The immediate problem Neutron is built to solve is not reactor control but paperwork throughput. Nuclear operations are surrounded by a dense perimeter of NRC-mandated procedures, corrective-action records, work orders, training materials, and configuration documentation; in practice, much of the plant’s “work” is proving to regulators and internal auditors that work was done. When a tool promises to turn a document hunt from hours into minutes, it changes the bottleneck in the organization: less time spent searching means more time spent acting, but also more reliance on whatever the system chooses to surface.
That shift matters because generative AI does not behave like a deterministic index. A traditional search system returns a list of documents; a model can return an answer that sounds like a document, and the user may treat it as one. In a safety-critical setting, the difference is not philosophical—it is about traceability. If a maintenance decision is later challenged, the audit trail needs stable references: which revision of which procedure, which engineering basis document, which approved exception. A probabilistic assistant that summarizes and paraphrases can speed up human work while simultaneously making it harder to prove, after the fact, what the operator actually relied on.
It also changes incentives around compliance. If the internal “cost” of producing regulator-ready narratives falls, organizations can expand the volume of compliance activity without adding headcount.
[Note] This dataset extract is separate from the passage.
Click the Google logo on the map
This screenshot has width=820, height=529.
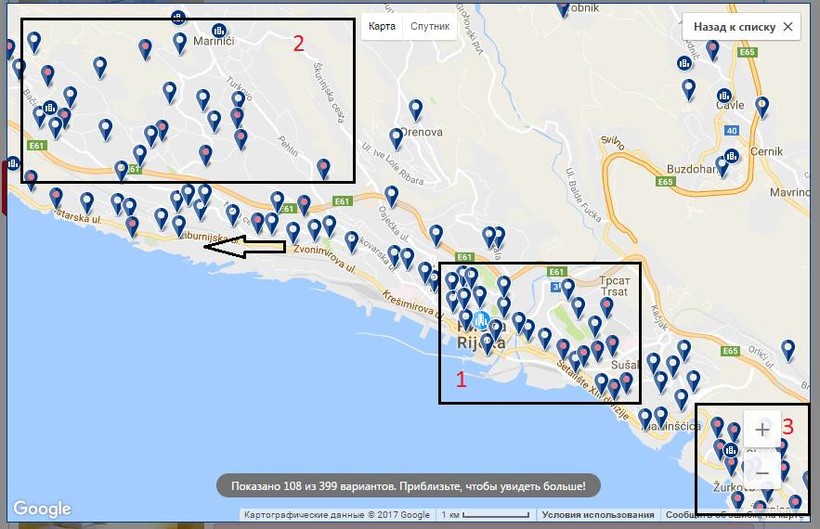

That can be good—better documentation hygiene, faster responses to safety questions—but it can also inflate the surface area of paper controls that look complete while remaining thinly tested in the real plant. Generative systems are especially attractive in environments where the output is text and the success metric is “did we answer the auditor’s question,” not “did the machine run.”
Diablo Canyon is scheduled to remain in operation beyond its originally planned retirement, which means its documentation base is both unusually large and unusually long-lived. Neutron’s value proposition is that it makes that accumulated institutional memory searchable at the speed of a chat window.
At Diablo Canyon, the first high-profile use of generative AI is not to run the reactor but to find the page number that explains how it is run.